### Task inputs
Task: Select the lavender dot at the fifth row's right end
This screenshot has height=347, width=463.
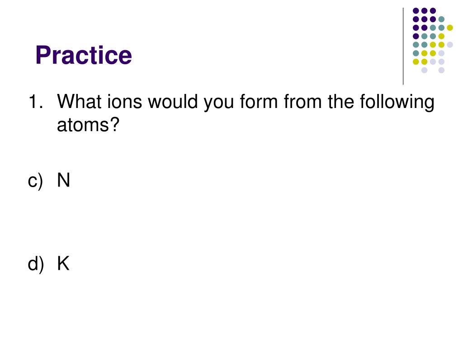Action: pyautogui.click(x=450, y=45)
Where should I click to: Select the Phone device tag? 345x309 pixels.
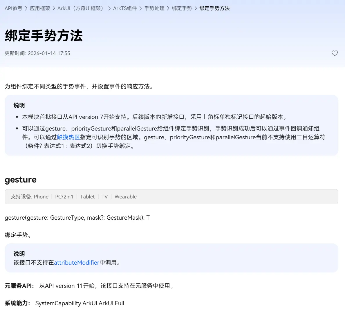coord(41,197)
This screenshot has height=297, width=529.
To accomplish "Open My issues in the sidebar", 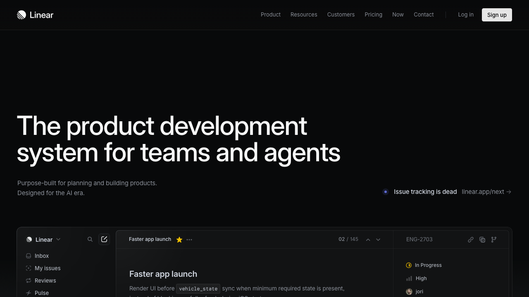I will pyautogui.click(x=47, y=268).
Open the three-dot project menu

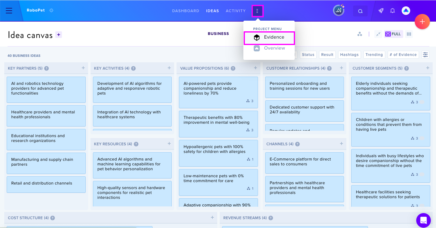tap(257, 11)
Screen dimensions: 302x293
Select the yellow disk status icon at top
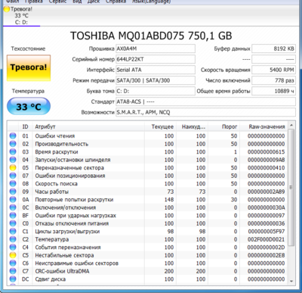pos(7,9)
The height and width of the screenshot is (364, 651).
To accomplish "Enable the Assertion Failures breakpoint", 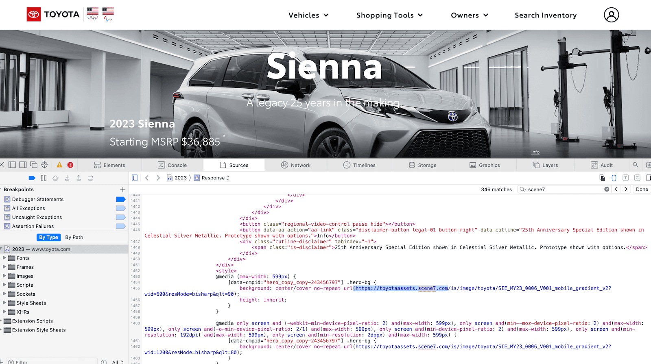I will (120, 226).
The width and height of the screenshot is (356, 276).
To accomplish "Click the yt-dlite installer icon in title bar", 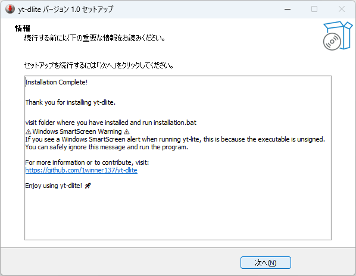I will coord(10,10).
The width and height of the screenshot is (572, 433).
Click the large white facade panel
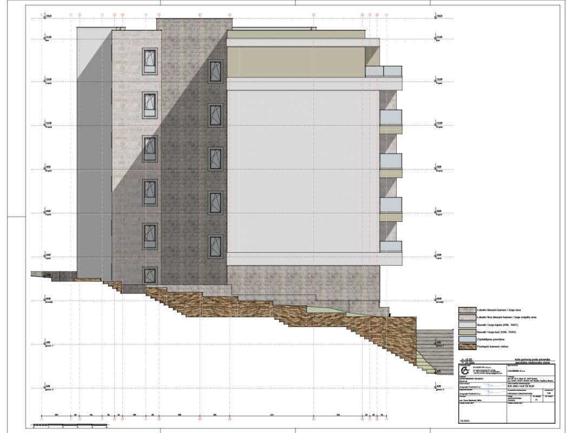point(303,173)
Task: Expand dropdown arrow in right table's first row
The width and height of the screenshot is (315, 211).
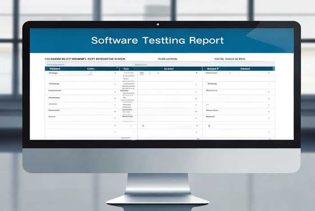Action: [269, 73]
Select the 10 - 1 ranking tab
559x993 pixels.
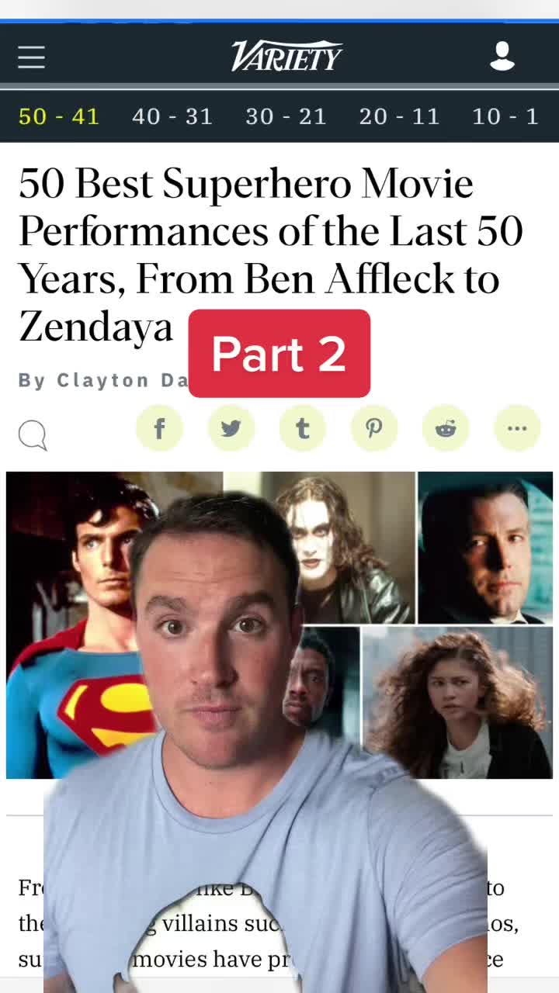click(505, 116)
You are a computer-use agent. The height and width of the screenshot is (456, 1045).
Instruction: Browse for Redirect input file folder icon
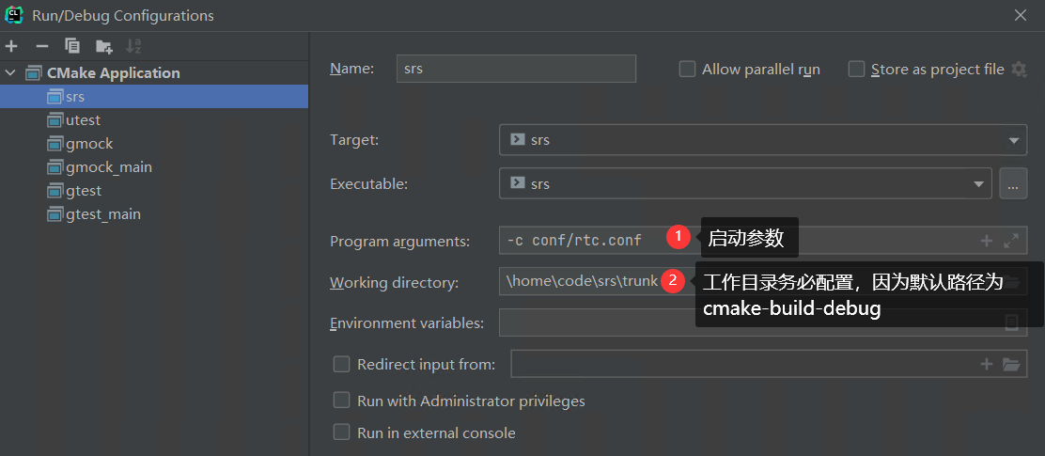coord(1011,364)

### Requirement
Output nothing but the lines from the one containing "You are a computer-use" to the end of the listing, both ends included, reproduced exactly. Pictures stay out.

### Expected answer
You are a computer-use agent. The height and width of the screenshot is (456, 1045).
Instruction: Browse for Redirect input file folder icon
coord(1011,364)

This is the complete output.